▸ **Task prompt**: Rewrite every line in the stretch from the line containing "Cookie Policy (156, 266)" through the line containing "Home (6, 21)", leaving none out. Increase each coordinate by 10.

[Extracted records]
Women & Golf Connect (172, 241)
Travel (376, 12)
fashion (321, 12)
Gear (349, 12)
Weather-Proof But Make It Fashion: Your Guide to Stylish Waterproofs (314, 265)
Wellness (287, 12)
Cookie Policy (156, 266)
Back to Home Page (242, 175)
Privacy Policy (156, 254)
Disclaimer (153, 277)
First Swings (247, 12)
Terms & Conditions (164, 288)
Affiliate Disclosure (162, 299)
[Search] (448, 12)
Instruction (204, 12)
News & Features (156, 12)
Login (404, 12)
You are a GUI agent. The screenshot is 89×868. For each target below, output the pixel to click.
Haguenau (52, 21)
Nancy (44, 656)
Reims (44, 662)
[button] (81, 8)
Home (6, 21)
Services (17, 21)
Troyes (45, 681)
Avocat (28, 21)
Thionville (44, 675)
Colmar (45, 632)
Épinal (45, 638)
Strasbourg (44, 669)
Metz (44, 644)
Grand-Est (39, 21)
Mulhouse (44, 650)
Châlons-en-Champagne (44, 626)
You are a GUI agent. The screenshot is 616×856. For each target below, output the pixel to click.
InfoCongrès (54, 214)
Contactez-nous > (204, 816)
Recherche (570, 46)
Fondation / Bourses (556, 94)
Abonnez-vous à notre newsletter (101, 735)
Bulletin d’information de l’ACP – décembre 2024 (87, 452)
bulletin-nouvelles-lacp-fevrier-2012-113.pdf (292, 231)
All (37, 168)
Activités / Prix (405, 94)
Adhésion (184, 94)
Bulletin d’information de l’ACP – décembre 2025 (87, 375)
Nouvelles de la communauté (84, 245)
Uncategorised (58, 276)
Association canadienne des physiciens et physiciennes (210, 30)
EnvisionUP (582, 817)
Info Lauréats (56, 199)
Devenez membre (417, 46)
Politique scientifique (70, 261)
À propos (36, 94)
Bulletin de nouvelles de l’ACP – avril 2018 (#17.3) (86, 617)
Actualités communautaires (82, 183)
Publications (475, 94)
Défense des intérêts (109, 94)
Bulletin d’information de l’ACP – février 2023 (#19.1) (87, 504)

▸ **Complete answer**:
Cookie Policy (166, 276)
Back to Home Page (252, 185)
Privacy Policy (166, 264)
Disclaimer (163, 287)
First Swings (257, 22)
Terms & Conditions (174, 298)
Affiliate Disclosure (172, 309)
[Search] (458, 22)
Instruction (214, 22)
News & Features (166, 22)
Login (414, 22)
You are a GUI agent. The screenshot is 89×868. For each target below, output the pixel to click.
Haguenau (62, 31)
Nancy (54, 666)
Reims (54, 672)
[button] (91, 18)
Home (16, 31)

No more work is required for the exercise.